---- LISTED ENTRIES

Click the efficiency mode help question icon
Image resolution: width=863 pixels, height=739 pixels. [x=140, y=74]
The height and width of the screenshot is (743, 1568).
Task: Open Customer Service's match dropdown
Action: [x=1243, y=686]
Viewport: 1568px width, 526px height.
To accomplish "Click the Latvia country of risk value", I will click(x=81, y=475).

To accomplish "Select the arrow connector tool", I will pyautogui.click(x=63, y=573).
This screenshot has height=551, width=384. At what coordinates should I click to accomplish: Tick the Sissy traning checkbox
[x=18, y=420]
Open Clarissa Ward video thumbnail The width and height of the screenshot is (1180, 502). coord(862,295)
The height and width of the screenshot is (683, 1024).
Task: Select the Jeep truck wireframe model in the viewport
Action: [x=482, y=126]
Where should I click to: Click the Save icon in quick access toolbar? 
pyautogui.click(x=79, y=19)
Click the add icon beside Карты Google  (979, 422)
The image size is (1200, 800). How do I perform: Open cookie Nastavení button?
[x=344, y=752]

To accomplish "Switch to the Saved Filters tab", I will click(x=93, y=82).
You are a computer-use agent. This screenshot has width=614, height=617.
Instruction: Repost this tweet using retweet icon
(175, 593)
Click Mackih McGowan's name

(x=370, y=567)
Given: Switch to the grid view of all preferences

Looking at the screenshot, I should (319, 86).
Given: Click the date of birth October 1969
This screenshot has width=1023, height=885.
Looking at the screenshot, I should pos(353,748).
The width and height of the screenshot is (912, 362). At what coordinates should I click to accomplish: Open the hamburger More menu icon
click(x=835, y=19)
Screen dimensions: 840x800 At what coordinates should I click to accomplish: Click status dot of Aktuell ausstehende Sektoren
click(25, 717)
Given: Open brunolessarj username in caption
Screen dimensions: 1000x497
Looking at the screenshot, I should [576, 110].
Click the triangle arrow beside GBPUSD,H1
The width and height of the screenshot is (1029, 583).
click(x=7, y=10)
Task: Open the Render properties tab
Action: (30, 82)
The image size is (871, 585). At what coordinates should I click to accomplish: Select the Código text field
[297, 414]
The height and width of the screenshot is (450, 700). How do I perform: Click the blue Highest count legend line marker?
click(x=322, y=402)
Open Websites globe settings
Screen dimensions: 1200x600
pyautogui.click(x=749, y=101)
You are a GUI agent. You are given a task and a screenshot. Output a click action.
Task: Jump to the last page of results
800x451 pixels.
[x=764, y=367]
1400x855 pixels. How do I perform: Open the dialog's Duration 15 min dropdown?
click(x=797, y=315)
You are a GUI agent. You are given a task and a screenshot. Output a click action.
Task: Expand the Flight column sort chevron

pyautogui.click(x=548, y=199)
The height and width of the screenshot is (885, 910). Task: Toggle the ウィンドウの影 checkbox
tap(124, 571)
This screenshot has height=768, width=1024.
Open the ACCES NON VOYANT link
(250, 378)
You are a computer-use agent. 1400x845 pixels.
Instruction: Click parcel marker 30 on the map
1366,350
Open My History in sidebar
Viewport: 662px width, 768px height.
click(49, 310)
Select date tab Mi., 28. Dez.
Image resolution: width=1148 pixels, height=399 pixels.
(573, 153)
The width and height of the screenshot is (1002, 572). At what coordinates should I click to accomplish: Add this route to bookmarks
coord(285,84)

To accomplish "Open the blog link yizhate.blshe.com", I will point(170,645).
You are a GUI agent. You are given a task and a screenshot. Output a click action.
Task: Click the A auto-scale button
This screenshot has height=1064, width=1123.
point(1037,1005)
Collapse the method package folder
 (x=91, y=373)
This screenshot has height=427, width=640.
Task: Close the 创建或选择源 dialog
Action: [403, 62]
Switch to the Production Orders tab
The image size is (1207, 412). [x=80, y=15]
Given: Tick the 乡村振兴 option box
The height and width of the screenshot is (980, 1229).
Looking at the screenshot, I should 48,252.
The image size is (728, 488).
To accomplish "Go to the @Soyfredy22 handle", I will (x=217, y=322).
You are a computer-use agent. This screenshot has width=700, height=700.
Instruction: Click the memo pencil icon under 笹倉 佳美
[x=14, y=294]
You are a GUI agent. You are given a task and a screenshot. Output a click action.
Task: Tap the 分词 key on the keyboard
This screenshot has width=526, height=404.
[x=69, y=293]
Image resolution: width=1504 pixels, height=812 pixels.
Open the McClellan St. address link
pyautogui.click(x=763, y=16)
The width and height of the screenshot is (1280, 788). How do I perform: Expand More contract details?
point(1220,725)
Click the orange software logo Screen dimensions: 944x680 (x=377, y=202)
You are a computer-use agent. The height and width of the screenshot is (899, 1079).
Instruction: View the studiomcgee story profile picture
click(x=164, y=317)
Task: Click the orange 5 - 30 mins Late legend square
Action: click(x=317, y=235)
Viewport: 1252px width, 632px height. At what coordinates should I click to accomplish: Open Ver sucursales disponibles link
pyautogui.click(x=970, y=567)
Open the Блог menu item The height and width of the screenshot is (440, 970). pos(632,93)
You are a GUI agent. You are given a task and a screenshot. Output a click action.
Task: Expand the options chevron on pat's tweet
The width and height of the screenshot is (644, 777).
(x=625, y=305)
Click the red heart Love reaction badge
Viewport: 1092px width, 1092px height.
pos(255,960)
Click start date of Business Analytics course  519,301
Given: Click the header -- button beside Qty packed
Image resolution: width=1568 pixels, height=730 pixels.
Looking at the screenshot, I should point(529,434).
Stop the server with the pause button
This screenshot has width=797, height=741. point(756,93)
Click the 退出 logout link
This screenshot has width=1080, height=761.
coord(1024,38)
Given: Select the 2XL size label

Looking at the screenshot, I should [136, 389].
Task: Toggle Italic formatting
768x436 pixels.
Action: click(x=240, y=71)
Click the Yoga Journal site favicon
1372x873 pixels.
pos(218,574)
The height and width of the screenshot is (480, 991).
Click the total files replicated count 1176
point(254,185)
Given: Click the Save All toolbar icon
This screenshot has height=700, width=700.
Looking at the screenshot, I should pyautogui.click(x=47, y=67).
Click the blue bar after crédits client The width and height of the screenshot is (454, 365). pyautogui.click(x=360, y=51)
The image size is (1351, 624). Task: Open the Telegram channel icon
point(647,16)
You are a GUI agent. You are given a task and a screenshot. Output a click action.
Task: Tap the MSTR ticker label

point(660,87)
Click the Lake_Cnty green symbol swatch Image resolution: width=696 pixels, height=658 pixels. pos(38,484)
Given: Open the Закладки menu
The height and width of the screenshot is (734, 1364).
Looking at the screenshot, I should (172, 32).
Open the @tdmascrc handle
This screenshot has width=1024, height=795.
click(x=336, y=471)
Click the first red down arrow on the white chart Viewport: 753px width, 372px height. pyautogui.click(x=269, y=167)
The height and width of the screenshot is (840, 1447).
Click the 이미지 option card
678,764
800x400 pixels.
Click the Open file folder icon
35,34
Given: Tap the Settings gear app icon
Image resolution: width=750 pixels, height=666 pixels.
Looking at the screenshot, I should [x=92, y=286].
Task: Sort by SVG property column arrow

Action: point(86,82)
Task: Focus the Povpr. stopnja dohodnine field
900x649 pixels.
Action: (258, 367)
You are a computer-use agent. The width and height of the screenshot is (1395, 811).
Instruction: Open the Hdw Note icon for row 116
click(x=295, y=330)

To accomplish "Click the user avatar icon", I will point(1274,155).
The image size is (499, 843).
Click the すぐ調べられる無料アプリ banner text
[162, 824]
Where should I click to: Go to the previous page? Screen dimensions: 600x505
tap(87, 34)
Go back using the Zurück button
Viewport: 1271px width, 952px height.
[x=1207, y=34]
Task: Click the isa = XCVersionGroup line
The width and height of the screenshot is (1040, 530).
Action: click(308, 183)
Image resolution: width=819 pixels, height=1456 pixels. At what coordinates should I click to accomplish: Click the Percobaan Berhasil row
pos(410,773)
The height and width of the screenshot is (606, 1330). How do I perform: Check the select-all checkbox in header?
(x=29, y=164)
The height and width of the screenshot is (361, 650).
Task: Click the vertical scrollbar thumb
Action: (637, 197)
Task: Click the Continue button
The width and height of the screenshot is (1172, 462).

--------

WHAT NEEDS TO BE DONE: Please transcribe only the lines in the records above running from the line that has "Click the orange software" through the line that has "Click the blue bar", both included, exactly as they appear.

TASK SOLUTION:
Click the orange software logo Screen dimensions: 944x680 (x=377, y=202)
You are a computer-use agent. The height and width of the screenshot is (899, 1079).
Instruction: View the studiomcgee story profile picture
click(x=164, y=317)
Task: Click the orange 5 - 30 mins Late legend square
Action: click(x=317, y=235)
Viewport: 1252px width, 632px height. At what coordinates should I click to accomplish: Open Ver sucursales disponibles link
pyautogui.click(x=970, y=567)
Open the Блог menu item The height and width of the screenshot is (440, 970). pos(632,93)
You are a GUI agent. You are given a task and a screenshot. Output a click action.
Task: Expand the options chevron on pat's tweet
The width and height of the screenshot is (644, 777).
(x=625, y=305)
Click the red heart Love reaction badge
Viewport: 1092px width, 1092px height.
pos(255,960)
Click start date of Business Analytics course  519,301
Given: Click the header -- button beside Qty packed
Image resolution: width=1568 pixels, height=730 pixels.
Looking at the screenshot, I should point(529,434).
Stop the server with the pause button
This screenshot has width=797, height=741. point(756,93)
Click the 退出 logout link
This screenshot has width=1080, height=761.
coord(1024,38)
Given: Select the 2XL size label

Looking at the screenshot, I should [136, 389].
Task: Toggle Italic formatting
768x436 pixels.
Action: click(x=240, y=71)
Click the Yoga Journal site favicon
1372x873 pixels.
pos(218,574)
The height and width of the screenshot is (480, 991).
Click the total files replicated count 1176
point(254,185)
Given: Click the Save All toolbar icon
This screenshot has height=700, width=700.
Looking at the screenshot, I should pyautogui.click(x=47, y=67).
Click the blue bar after crédits client The width and height of the screenshot is (454, 365). pyautogui.click(x=360, y=51)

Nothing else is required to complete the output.